PASSAGE
--- BEGIN ---
Monday, February 21, 2011

My Body, My Butler

We were sitting around talking. The subject was a news account I’d heard on BBC radio courtesy of our Public Radio very late at night, driving home. In that account a BBC reporter had said, talking about one of the Muslim countries, I no longer remember which: “They’re all on the Internet now, but, you see, it’s Facebook. Facebook for them is the Internet.” We were trying to make sense of this, Brigitte and I. The thought occurred that many of these countries have developed late. Large elements of the ordinary population are accustomed to getting their information from others with whom they interact daily—rather than from media. And a leap into the Information Age suddenly provides them with an electronic form of their natural source of information—gossip. And Facebook is the channel. Could that be the reason?
--- END ---
REQUIREMENT
Answer these about the "My Body, My Butler" post:
1. What date appears at the top of the post?
2. Through what service was the BBC news account heard?
3. What does the post call the natural source of information for large elements of the ordinary population?
The lines that follow have no connection to the post.

SOURCE MATERIAL
--- BEGIN ---
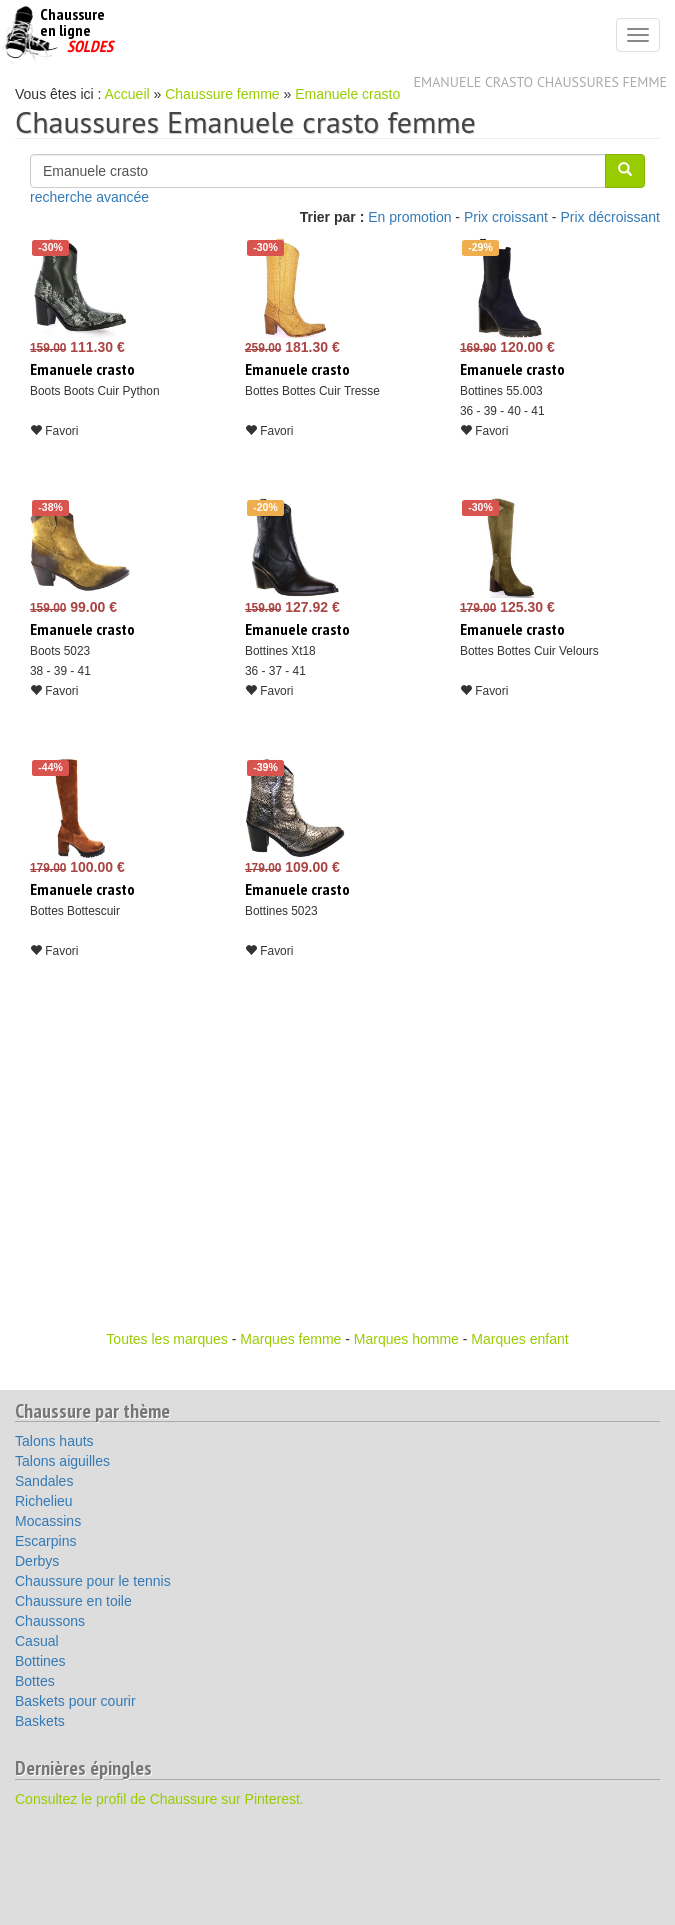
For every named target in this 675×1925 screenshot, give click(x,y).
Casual (37, 1641)
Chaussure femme (222, 94)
--- END ---
CORRECT ANSWER
1. Monday, February 21, 2011
2. Public Radio
3. Gossip